## Consignes de travail
(a) Dans l'extrait, recopiez le passage qui commence par "La rivière Vorotan" et se termine par "des propriétés bienfaisantes.", en remplaçant "montagne" par "roche".
(b) Résumez l'extrait en deux phrases.

## Extrait

··········

Nous étions en 2008.

Alors dans ce lieu de paix, creuset de notre religion, de communion et de prières, elle incarnait, à elle seule, tout à la fois la douleur du monde, et des conflits non résolus et, beaucoup plus récemment, nous étions les témoins hagards de cette cohorte de désespérés qui fuyaient un territoire perdu et la folie des hommes.

En 2013 avec Naira, ma femme et moi-même nous découvrions pour la première fois la République d’Artsakh, et ne savions pas encore que ce fût la dernière.

La route qui nous conduit était riche de sites divers que nous avions visités au fil de nos venus comme les chutes de Shaki, le monastère de Tatev, Goris, ou le site de Karahunj, autant d’endroits que vous connaissez peut-être et que j’ai évoqués ici.

Sergei, mon beau-père, nous précisa que nous étions plus ou moins à 150 km de Stepanakert. «Il y a un site naturel que je voudrais vous faire découvrir»..

Il se gare et je vois un panneau sur lequel est inscrit «Devil’s bridge» (le pont du diable).

La rivière Vorotan a érodé la montagne au fil des siècles et a creusé un pont. Sous ce pont vous observerez des piscines naturelles avec leurs nuances de couleurs, du bleu au vert en fonction des minéraux qui les composent. On peut s’y baigner car elles ont des propriétés bienfaisantes.

··········

## Items recensés
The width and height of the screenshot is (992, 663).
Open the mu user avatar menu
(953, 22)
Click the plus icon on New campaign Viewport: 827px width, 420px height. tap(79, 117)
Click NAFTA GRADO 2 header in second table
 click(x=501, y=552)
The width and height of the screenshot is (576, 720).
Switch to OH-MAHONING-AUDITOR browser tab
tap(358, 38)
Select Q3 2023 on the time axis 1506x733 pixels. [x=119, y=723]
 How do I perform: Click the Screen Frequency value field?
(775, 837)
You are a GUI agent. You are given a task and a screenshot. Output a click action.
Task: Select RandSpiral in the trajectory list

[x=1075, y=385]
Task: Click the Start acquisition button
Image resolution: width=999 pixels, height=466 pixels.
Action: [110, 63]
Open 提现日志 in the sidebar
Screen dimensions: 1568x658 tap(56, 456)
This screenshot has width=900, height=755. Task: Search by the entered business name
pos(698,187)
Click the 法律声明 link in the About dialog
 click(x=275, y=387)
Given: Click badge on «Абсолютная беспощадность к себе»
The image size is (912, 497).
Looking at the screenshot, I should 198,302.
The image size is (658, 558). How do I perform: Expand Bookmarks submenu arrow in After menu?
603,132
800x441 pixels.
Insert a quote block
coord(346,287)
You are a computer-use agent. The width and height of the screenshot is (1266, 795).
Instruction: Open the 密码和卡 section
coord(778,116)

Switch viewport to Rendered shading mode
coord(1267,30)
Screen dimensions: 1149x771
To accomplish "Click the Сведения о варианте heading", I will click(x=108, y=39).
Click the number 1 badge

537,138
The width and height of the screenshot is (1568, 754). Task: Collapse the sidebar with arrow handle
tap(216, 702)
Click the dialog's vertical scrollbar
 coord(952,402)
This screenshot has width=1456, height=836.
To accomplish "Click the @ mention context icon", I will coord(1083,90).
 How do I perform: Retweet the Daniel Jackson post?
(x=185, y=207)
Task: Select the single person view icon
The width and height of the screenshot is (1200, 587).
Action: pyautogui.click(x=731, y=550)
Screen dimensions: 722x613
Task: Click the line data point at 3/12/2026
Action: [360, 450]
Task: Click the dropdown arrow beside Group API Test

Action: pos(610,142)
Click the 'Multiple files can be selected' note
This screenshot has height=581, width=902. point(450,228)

··········

## Réponses par consigne
(a)
La rivière Vorotan a érodé la roche au fil des siècles et a creusé un pont. Sous ce pont vous observerez des piscines naturelles avec leurs nuances de couleurs, du bleu au vert en fonction des minéraux qui les composent. On peut s’y baigner car elles ont des propriétés bienfaisantes.

(b) En 2013, lors d'une première découverte de la République d'Artsakh, Sergei, le beau-père, emmène les voyageurs vers un site naturel signalé par un panneau « Devil's bridge », à environ 150 km de Stepanakert. La rivière Vorotan y a creusé un pont dans la montagne au fil des siècles, et sous ce pont se trouvent des piscines naturelles aux teintes allant du bleu au vert, où l'on peut se baigner pour leurs propriétés bienfaisantes.